Adversarially Robust Deepfake Detection via Adversarial Feature Similarity Learning

Authors: Sarwar Khan

Published: 2024-02-06 11:35:05+00:00

AI Summary

This paper proposes Adversarial Feature Similarity Learning (AFSL) for robust deepfake detection. AFSL integrates three deep feature learning paradigms to distinguish real and fake videos, even under adversarial attacks, by optimizing feature similarity and dissimilarity between real and fake samples and their perturbed counterparts.

Abstract

Deepfake technology has raised concerns about the authenticity of digital content, necessitating the development of effective detection methods. However, the widespread availability of deepfakes has given rise to a new challenge in the form of adversarial attacks. Adversaries can manipulate deepfake videos with small, imperceptible perturbations that can deceive the detection models into producing incorrect outputs.

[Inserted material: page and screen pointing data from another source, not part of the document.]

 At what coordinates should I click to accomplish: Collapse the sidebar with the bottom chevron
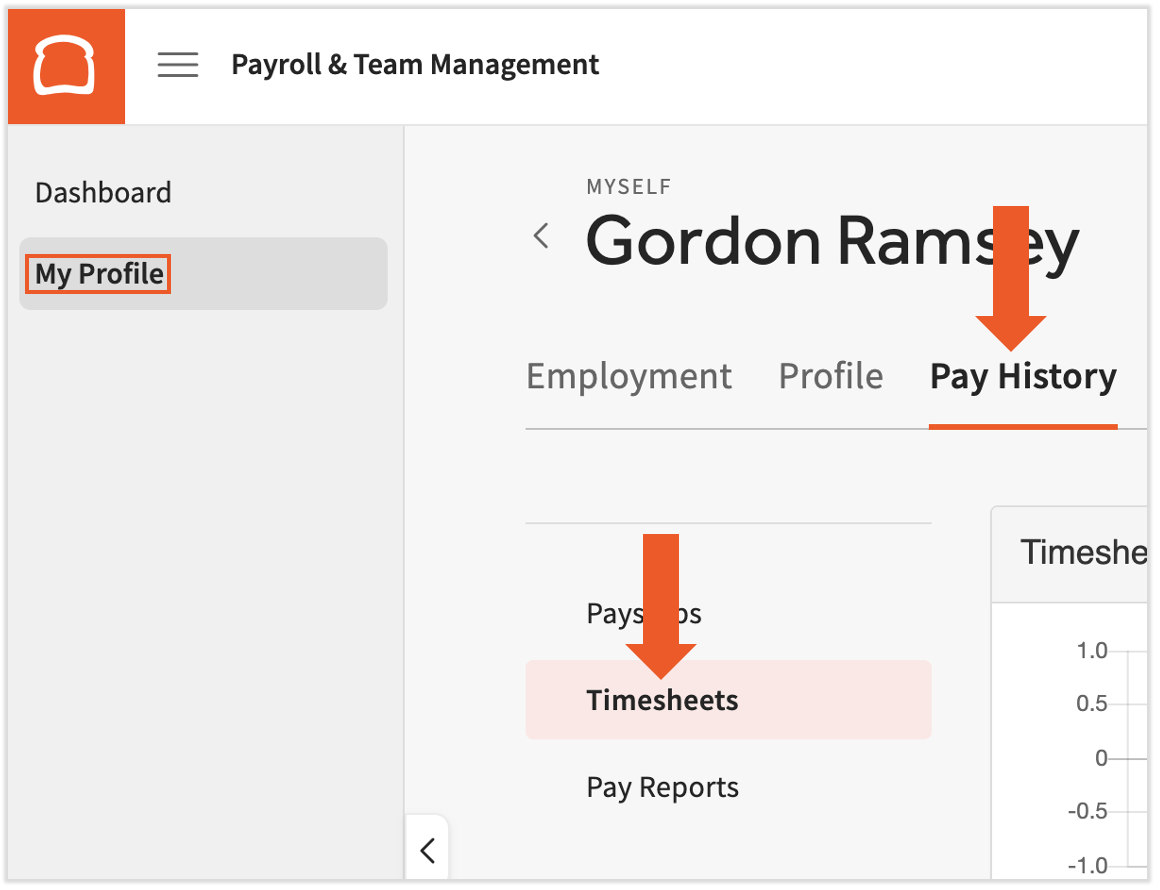[x=427, y=850]
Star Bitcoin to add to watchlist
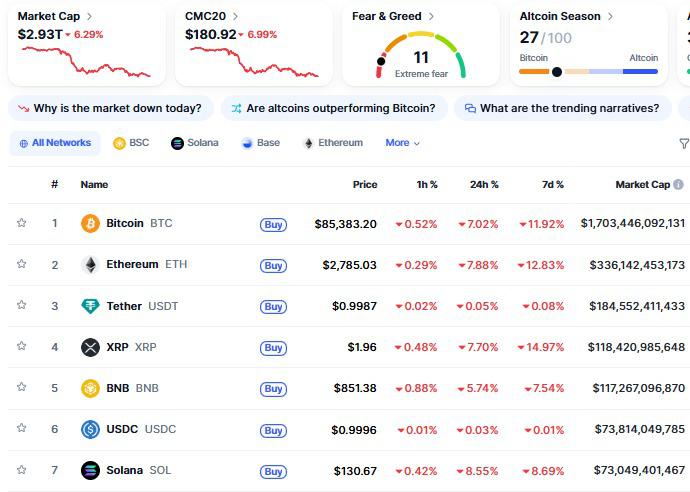This screenshot has width=690, height=492. point(21,224)
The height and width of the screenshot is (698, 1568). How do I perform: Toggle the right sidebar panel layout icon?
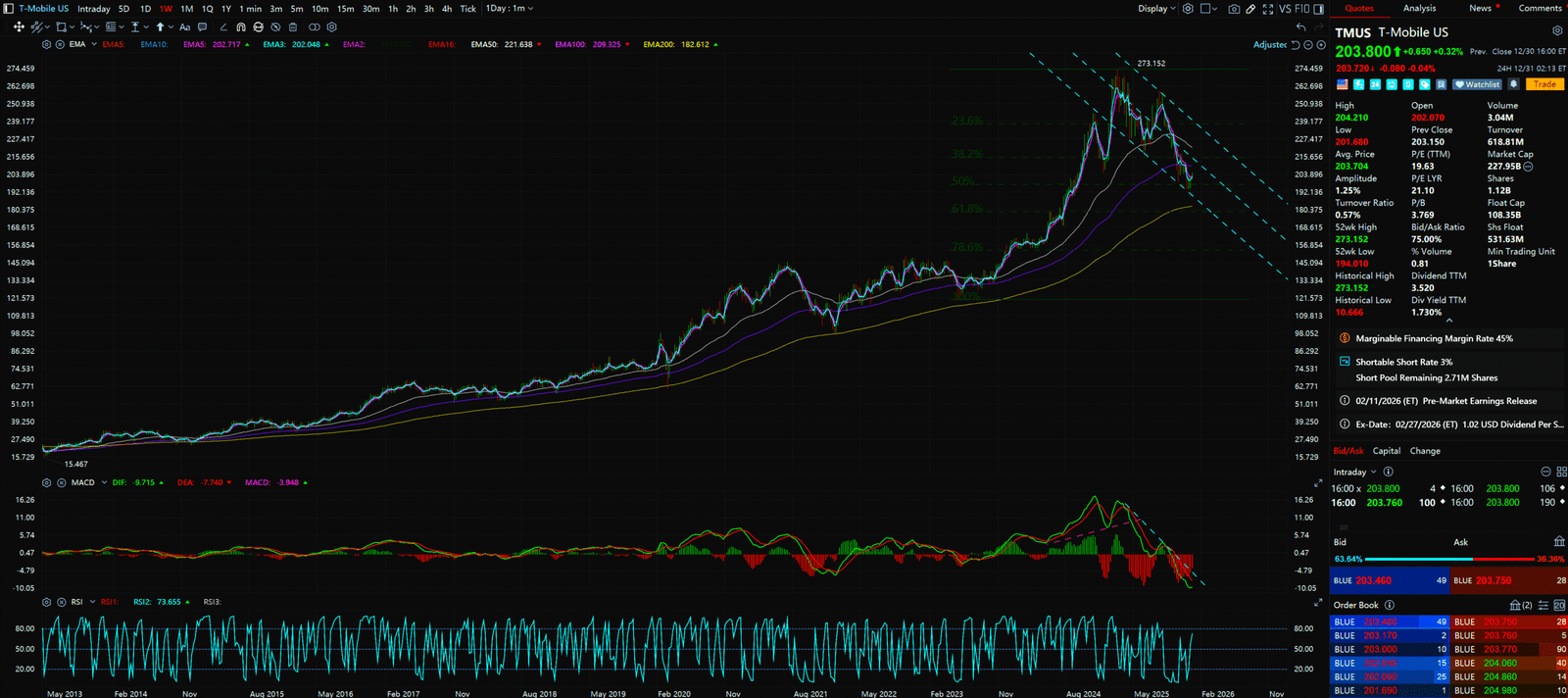coord(1319,9)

To tackle this critical issue, we introduce Adversarial Feature Similarity Learning (AFSL), which integrates three fundamental deep feature learning paradigms. By optimizing the similarity between samples and weight vectors, our approach aims to distinguish between real and fake instances. Additionally, we aim to maximize the similarity between both adversarially perturbed examples and unperturbed examples, regardless of their real or fake nature. Moreover, we introduce a regularization technique that maximizes the dissimilarity between real and fake samples, ensuring a clear separation between these two categories. With extensive experiments on popular deepfake datasets, including FaceForensics++, FaceShifter, and DeeperForensics, the proposed method outperforms other standard adversarial training-based defense methods significantly. This further demonstrates the effectiveness of our approach to protecting deepfake detectors from adversarial attacks.


Key findings
AFSL significantly outperforms existing adversarial training-based defense methods on various deepfake datasets. It demonstrates robust generalization across different deepfake creation methods and common video distortions. The ablation study shows that all three components of the loss function contribute to the improved performance.
Approach
AFSL uses a three-part loss function: deepfake classification loss, adversarial similarity loss (maximizing similarity between original and perturbed samples), and similarity regularization loss (maximizing dissimilarity between real and fake samples). This approach improves robustness against adversarial attacks while maintaining performance on unperturbed data.
Datasets
FaceForensics++, FaceShifter, DeeperForensics
Model(s)
Channel-Separated Convolutional Network (CSN), XceptionNet, MesoNet
Author countries
Taiwan